EU condemns Belarusian use of migrants as Poland imposes state of emergency

EU condemns Belarusian use of migrants as Poland imposes state of emergency

The European Union’s foreign affairs commissioner Josep Borrell has condemned Belarus and backed Poland, Lithuania and Latvia following a surge in illegal migrants from war-torn countries.

Poland declared a state of emergency on Friday after thousands of migrants, largely from Iraq and Afghanistan, tried to illegally cross the Belarus border in recent weeks.
The state of emergency covers 183 towns and villages in two provinces bordering Belarus.
After EU foreign ministers met in Slovenia, Borrell told the media that member states “stand in solidarity with Lithuania, Latvia and Poland and we are ready to take all measures to support them if the situation continues deteriorating”.
He said the ministers deplored that the Minsk regime was cynically using “migrants and refugees to artificially create pressure on our eastern borders”.
“We said that when we had some migrant pressure on the Spanish border, we said ‘the Spanish border with Morocco is a European border’. Now it is time to say that the borders of Lithuania and Poland, on the eastern part of Europe, are also the borders of Europe,” the Spanish diplomat announced.
Poland and the Baltic states have accused the dictatorial Belarusian president, Alexander Lukashenko, of waging a “hybrid war” in response to EU sanctions following his brutal crackdown on pro-democracy protesters.
Lukashenko has threatened to flood the EU with drugs and migrants in response to sanctions.
The three nations have reinforced their borders and Lithuania and Latvia declared states of emergency this summer.
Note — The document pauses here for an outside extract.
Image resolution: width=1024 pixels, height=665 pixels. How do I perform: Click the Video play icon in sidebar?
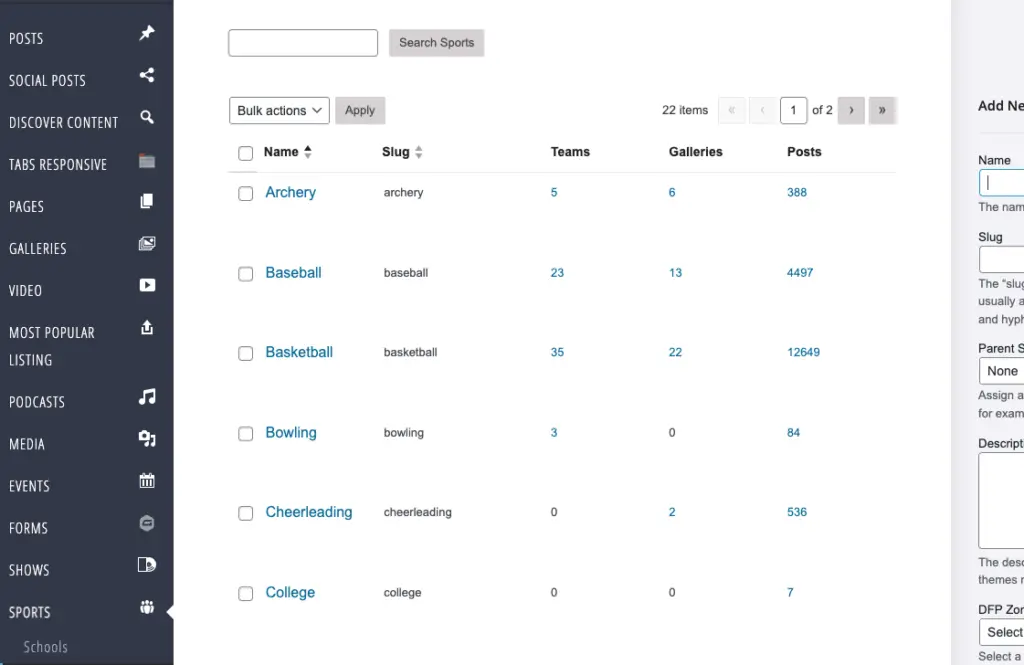[x=147, y=285]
It is Poland’s first state of emergency since the fall of communism in 1989.
The Polish measures limit access to a 3km deep border region to those not permitted by the authorities.
A total of 32 Afghans have been trapped for more than three weeks in no-man’s land on the Poland-Belarus border.
Amnesty International claimed Poland’s state of emergency will mean “serious risks” for migrants attempting to reach Poland and exacerbate the conditions for the 32 Afghans who are in a “dire situation”. It says they lack sufficient food and water, although the Polish authorities deny the accusations.
Poland’s anti-migrant Law and Justice or PiS government says it registered 3,500 attempts by migrants to cross the Belarus border since early August, compared to zero in the same period in 2020.
Poland said the state of emergency was needed to halt migration and prevent provocations following a recent protest at the border that involved 13 activists trying to cut a newly erected razor-wire barrier. They also said the measures would help prepare for combined Russian and Belarusian military exercises, Zapad-2021, beginning in mid-September that are due to enter Belarusian territory.